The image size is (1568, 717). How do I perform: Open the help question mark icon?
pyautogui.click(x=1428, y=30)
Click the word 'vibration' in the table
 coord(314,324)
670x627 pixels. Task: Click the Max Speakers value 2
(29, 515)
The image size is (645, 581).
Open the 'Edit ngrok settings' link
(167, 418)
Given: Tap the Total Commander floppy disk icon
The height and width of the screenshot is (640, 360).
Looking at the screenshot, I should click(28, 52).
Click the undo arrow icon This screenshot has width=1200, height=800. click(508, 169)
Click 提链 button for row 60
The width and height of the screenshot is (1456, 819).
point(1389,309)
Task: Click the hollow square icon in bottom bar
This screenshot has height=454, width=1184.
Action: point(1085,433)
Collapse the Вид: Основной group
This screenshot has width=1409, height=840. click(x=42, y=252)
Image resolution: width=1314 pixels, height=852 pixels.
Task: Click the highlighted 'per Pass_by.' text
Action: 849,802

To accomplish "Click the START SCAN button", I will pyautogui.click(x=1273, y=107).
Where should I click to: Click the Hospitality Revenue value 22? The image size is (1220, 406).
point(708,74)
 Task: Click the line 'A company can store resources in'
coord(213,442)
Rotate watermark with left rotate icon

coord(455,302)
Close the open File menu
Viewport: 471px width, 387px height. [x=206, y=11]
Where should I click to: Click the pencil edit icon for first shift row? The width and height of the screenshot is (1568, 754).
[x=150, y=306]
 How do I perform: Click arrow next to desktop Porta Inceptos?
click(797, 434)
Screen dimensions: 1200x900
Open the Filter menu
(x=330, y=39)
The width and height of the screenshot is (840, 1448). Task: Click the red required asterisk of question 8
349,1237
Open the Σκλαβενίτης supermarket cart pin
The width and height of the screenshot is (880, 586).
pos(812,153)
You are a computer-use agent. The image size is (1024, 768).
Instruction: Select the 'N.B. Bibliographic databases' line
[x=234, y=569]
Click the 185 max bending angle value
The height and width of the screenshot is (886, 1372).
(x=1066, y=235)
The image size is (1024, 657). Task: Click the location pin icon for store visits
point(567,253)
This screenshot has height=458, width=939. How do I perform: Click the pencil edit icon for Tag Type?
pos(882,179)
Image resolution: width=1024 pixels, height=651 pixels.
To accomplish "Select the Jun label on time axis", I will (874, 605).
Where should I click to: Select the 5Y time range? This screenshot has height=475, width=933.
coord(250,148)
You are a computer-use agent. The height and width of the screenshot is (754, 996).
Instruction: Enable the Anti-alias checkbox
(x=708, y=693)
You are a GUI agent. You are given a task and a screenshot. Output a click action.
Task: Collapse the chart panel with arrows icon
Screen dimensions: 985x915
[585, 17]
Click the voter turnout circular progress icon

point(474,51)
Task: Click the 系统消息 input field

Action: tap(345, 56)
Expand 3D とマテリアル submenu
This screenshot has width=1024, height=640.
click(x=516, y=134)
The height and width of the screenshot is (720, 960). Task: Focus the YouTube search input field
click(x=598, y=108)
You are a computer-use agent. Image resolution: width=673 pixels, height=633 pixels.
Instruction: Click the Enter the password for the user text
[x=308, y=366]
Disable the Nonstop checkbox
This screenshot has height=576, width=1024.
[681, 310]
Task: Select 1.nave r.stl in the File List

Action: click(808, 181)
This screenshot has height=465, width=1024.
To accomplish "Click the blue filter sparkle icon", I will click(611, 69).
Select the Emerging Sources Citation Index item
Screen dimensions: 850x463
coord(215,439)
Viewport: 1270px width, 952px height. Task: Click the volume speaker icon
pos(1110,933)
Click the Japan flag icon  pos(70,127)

◇ ◇ ◇ ◇ ◇ ◇ ◇

Referring to the material above, set down exactly the lines between the line with "Click the voter" and the line with "Disable the Nonstop checkbox", inclusive, and no other lines.

> Result
Click the voter turnout circular progress icon

point(474,51)
Task: Click the 系统消息 input field

Action: tap(345, 56)
Expand 3D とマテリアル submenu
This screenshot has width=1024, height=640.
click(x=516, y=134)
The height and width of the screenshot is (720, 960). Task: Focus the YouTube search input field
click(x=598, y=108)
You are a computer-use agent. Image resolution: width=673 pixels, height=633 pixels.
Instruction: Click the Enter the password for the user text
[x=308, y=366]
Disable the Nonstop checkbox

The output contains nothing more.